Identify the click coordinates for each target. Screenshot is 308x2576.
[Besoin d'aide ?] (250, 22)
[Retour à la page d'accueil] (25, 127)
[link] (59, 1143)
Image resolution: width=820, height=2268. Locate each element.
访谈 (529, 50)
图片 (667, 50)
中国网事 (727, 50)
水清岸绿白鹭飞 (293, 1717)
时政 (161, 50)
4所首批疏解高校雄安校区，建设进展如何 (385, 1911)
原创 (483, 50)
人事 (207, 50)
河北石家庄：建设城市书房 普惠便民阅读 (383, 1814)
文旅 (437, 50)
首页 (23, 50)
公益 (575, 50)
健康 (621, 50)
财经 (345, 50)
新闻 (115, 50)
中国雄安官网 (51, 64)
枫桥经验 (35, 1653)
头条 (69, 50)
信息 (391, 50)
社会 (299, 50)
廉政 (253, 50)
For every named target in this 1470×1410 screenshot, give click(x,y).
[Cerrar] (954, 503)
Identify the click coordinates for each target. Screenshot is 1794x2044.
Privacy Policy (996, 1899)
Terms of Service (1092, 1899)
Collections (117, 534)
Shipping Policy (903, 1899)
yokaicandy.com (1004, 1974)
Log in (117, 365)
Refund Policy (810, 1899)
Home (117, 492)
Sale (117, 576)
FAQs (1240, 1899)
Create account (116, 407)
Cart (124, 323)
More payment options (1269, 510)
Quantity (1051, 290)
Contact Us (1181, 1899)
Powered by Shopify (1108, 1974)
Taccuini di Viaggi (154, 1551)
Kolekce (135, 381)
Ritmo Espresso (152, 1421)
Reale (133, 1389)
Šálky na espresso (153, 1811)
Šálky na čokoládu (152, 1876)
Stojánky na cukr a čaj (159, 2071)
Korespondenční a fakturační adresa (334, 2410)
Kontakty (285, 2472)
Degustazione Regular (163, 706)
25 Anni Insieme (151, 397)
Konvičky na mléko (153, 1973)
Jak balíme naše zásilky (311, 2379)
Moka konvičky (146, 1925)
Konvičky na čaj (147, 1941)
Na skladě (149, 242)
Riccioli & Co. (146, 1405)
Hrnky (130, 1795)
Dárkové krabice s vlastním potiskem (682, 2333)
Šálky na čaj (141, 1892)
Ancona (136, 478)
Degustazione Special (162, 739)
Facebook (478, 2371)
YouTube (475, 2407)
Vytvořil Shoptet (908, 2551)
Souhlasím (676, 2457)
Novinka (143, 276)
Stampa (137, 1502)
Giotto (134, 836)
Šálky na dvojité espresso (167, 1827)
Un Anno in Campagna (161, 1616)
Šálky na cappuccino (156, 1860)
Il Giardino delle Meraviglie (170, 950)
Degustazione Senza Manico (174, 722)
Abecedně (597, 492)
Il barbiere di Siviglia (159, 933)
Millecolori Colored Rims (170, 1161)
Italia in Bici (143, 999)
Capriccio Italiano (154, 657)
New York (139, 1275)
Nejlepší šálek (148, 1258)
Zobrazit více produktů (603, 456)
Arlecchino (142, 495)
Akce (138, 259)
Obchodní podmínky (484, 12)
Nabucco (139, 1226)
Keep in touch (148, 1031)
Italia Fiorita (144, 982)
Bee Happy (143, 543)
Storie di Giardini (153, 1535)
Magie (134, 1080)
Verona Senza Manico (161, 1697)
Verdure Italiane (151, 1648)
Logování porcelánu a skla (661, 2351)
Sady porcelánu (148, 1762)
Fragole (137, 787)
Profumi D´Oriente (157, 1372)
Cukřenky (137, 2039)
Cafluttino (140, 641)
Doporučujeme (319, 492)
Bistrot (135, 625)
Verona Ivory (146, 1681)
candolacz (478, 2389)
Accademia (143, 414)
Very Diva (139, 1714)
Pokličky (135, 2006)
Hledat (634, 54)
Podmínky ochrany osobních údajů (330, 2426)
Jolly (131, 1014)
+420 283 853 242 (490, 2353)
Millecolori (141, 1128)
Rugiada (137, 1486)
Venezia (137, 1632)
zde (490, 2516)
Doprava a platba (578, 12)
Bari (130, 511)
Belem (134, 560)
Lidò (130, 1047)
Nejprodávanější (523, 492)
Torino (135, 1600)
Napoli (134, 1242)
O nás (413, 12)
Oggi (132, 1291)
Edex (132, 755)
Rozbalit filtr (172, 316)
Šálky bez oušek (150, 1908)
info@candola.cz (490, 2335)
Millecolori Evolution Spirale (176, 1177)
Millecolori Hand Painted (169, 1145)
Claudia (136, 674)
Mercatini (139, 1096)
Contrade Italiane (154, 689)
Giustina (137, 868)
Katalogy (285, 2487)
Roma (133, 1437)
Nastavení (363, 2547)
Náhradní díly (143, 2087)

## WHAT IS EXPECTED
Repeat every entry above exactly, leaving nothing out.

## SOLUTION FOR THIS EXERCISE
Identify the click coordinates for each target. Screenshot is 308x2576.
[Besoin d'aide ?] (250, 22)
[Retour à la page d'accueil] (25, 127)
[link] (59, 1143)
Image resolution: width=820, height=2268. Locate each element.
访谈 (529, 50)
图片 (667, 50)
中国网事 (727, 50)
水清岸绿白鹭飞 (293, 1717)
时政 (161, 50)
4所首批疏解高校雄安校区，建设进展如何 (385, 1911)
原创 (483, 50)
人事 (207, 50)
河北石家庄：建设城市书房 普惠便民阅读 (383, 1814)
文旅 (437, 50)
首页 (23, 50)
公益 (575, 50)
健康 (621, 50)
财经 (345, 50)
新闻 (115, 50)
中国雄安官网 (51, 64)
枫桥经验 (35, 1653)
头条 (69, 50)
信息 (391, 50)
社会 (299, 50)
廉政 (253, 50)
For every named target in this 1470×1410 screenshot, give click(x,y).
[Cerrar] (954, 503)
Identify the click coordinates for each target. Screenshot is 1794x2044.
Privacy Policy (996, 1899)
Terms of Service (1092, 1899)
Collections (117, 534)
Shipping Policy (903, 1899)
yokaicandy.com (1004, 1974)
Log in (117, 365)
Refund Policy (810, 1899)
Home (117, 492)
Sale (117, 576)
FAQs (1240, 1899)
Create account (116, 407)
Cart (124, 323)
More payment options (1269, 510)
Quantity (1051, 290)
Contact Us (1181, 1899)
Powered by Shopify (1108, 1974)
Taccuini di Viaggi (154, 1551)
Kolekce (135, 381)
Ritmo Espresso (152, 1421)
Reale (133, 1389)
Šálky na espresso (153, 1811)
Šálky na čokoládu (152, 1876)
Stojánky na cukr a čaj (159, 2071)
Korespondenční a fakturační adresa (334, 2410)
Kontakty (285, 2472)
Degustazione Regular (163, 706)
25 Anni Insieme (151, 397)
Konvičky na mléko (153, 1973)
Jak balíme naše zásilky (311, 2379)
Moka konvičky (146, 1925)
Konvičky na čaj (147, 1941)
Na skladě (149, 242)
Riccioli & Co. (146, 1405)
Hrnky (130, 1795)
Dárkové krabice s vlastním potiskem (682, 2333)
Šálky na čaj (141, 1892)
Ancona (136, 478)
Degustazione Special (162, 739)
Facebook (478, 2371)
YouTube (475, 2407)
Vytvořil Shoptet (908, 2551)
Souhlasím (676, 2457)
Novinka (143, 276)
Stampa (137, 1502)
Giotto (134, 836)
Šálky na dvojité espresso (167, 1827)
Un Anno in Campagna (161, 1616)
Šálky na cappuccino (156, 1860)
Il Giardino delle Meraviglie (170, 950)
Degustazione Senza Manico (174, 722)
Abecedně (597, 492)
Il barbiere di Siviglia (159, 933)
Millecolori Colored Rims (170, 1161)
Italia in Bici (143, 999)
Capriccio Italiano (154, 657)
New York (139, 1275)
Nejlepší šálek (148, 1258)
Zobrazit více produktů (603, 456)
Arlecchino (142, 495)
Akce (138, 259)
Obchodní podmínky (484, 12)
Nabucco (139, 1226)
Keep in touch (148, 1031)
Italia Fiorita (144, 982)
Bee Happy (143, 543)
Storie di Giardini (153, 1535)
Magie (134, 1080)
Verona Senza Manico (161, 1697)
Verdure Italiane (151, 1648)
Logování porcelánu a skla (661, 2351)
Sady porcelánu (148, 1762)
Fragole (137, 787)
Profumi D´Oriente (157, 1372)
Cukřenky (137, 2039)
Cafluttino (140, 641)
Doporučujeme (319, 492)
Bistrot (135, 625)
Verona Ivory (146, 1681)
candolacz (478, 2389)
Accademia (143, 414)
Very Diva (139, 1714)
Pokličky (135, 2006)
Hledat (634, 54)
Podmínky ochrany osobních údajů (330, 2426)
Jolly (131, 1014)
+420 283 853 242 (490, 2353)
Millecolori (141, 1128)
Rugiada (137, 1486)
Venezia (137, 1632)
zde (490, 2516)
Doprava a platba (578, 12)
Bari (130, 511)
Belem (134, 560)
Lidò (130, 1047)
Nejprodávanější (523, 492)
Torino (135, 1600)
Napoli (134, 1242)
O nás (413, 12)
Oggi (132, 1291)
Edex (132, 755)
Rozbalit filtr (172, 316)
Šálky bez oušek (150, 1908)
info@candola.cz (490, 2335)
Millecolori Evolution Spirale (176, 1177)
Millecolori Hand Painted (169, 1145)
Claudia (136, 674)
Mercatini (139, 1096)
Contrade Italiane (154, 689)
Giustina (137, 868)
Katalogy (285, 2487)
Roma (133, 1437)
Nastavení (363, 2547)
Náhradní díly (143, 2087)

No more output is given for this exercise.